[Record set — start]
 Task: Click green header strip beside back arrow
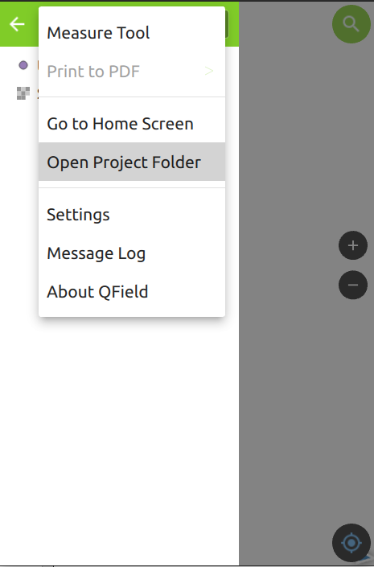click(32, 24)
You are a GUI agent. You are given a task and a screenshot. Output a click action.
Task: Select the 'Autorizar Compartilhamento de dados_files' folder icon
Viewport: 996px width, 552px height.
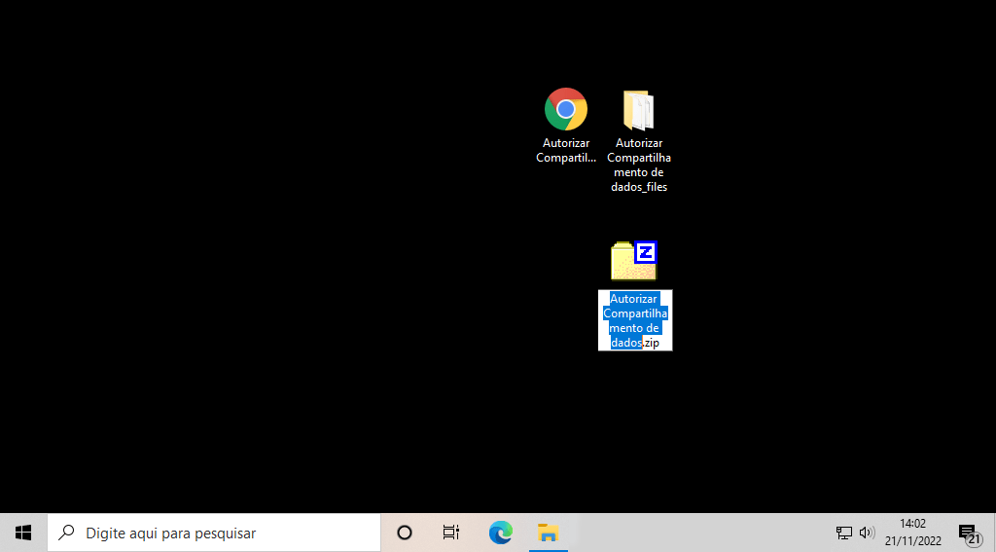638,110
[Record set — finish]
**Exercise instructions:**
Exactly repeat the data above; the pictures do not belong in your copy.

**Response to this task:**
 Task: Click green header strip beside back arrow
click(32, 24)
You are a GUI agent. You are given a task and a screenshot. Output a click action.
Task: Select the 'Autorizar Compartilhamento de dados_files' folder icon
Viewport: 996px width, 552px height.
638,110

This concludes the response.